Morrissey, in the meantime, seems hellbent on re-trying Moses-EL despite Jackson’s confession. His office says Jackson is now denying he had sexual contact with the victim and that it has a duty to her to continue prosecuting Moses-EL.
At Wednesday’s pre-trial hearing, Moses-EL’s lawyers tried for a second time in that many months to convince Judge Gerdes that Morrissey’s office should be disqualified from the case. They argued Moses-EL couldn’t get a fair trial because of Morrissey’s unwillingness to admit that by not having questioned and prosecuted Jackson years ago, his office failed to stop Jackson from rapes it could have prevented.
Defense attorney Gail Johnson argued the D.A.’s office has “a vested interest in covering up the fact that they let a serial rapist, LC Jackson, stay on the streets.” About Morrissey himself, she added that he has an “interest in not being the man that allowed this travesty to occur for decades.”
Morrissey’s chief deputy Bonnie Benedetti came to her boss’s defense.
“As it relates to the allegation that Mitch Morrissey has a personal interest in this case, frankly this has become a kind of outrageous allegation,” she said. “To continually say that this is somehow a personal vendetta of Mitch Morrissey is simply without basis.”
Judge Gerdes – who for years worked with Benedetti as a prosecutor in Morrissey’s office – rejected the request for a special prosecutor, as she did an earlier request last month.
Both sides argued about what evidence jurors should hear if the case goes to trial as scheduled in less than five weeks.
Defense attorney Eric Klein warned that jurors would be confused about why the case is being tried 29 years after the attack, and why DNA test results aren’t being presented at trial. He said the fact that Moses-EL not only sought DNA testing, but also asked fellow inmates to pay for it, are a strong indication of his innocence.
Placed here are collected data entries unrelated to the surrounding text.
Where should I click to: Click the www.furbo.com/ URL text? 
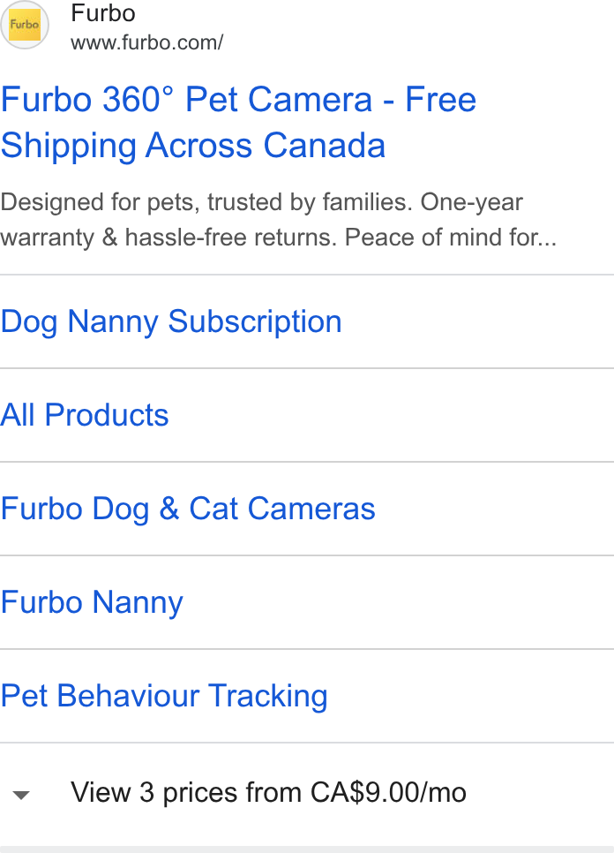pos(146,42)
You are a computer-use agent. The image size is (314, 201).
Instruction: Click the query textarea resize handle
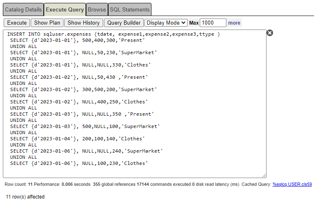(264, 176)
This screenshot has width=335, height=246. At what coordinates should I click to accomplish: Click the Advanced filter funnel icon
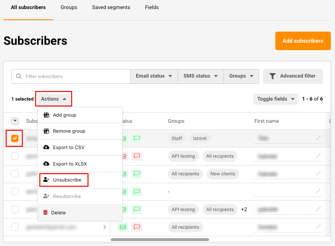pyautogui.click(x=272, y=76)
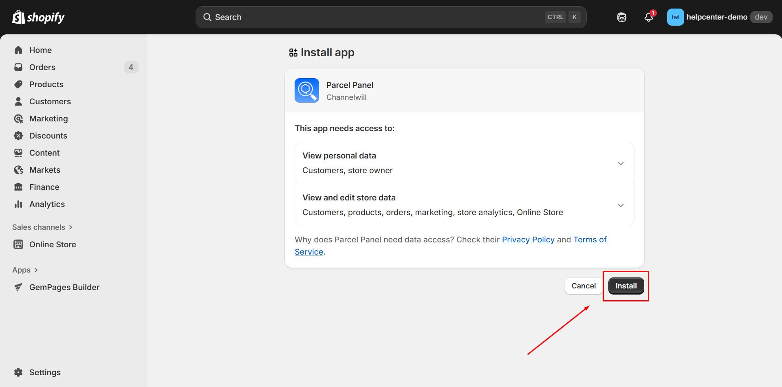Image resolution: width=782 pixels, height=387 pixels.
Task: Open the notifications bell
Action: (x=648, y=17)
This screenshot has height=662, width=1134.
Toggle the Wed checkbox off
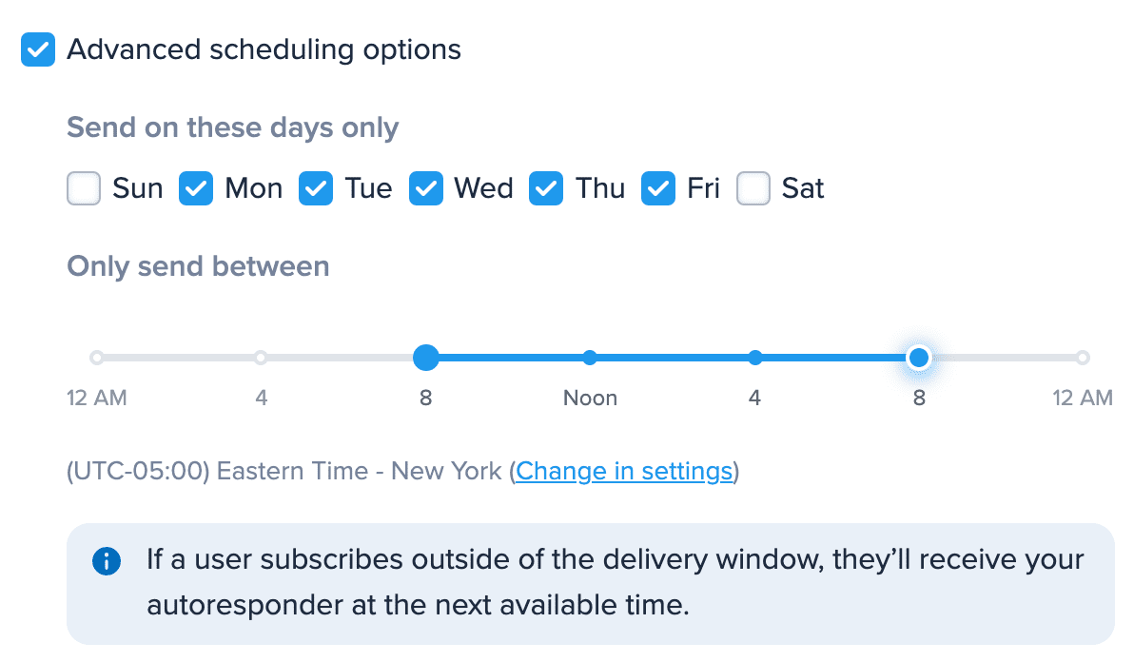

“These are actions that we submit that a guilty man would not take,” he argued. “It’s our position that Mr. Moses-EL should have been out of prison 20 years ago when that DNA testing did not happen.”
“We want the jury to have the facts of this case… This is a truth seeking process,” Klein continued. “He should have a right to show the thoroughness of his efforts to prove his innocence.”
Benedetti countered that it would prejudice the jury to hear that Moses-EL already spent 28 years in prison on this case. And she said it would unfairly tug on jurors’ emotions that police destroyed the DNA evidence.
“The fact that Mr. Moses-EL has been in custody is not relevant,” she argued. “The people would indicate that we believe there should be no history regarding the case.”
Again, Judge Gerdes ruled in favor of the prosecution. The jury, she said, could be unfairly prejudiced by the whole sad story.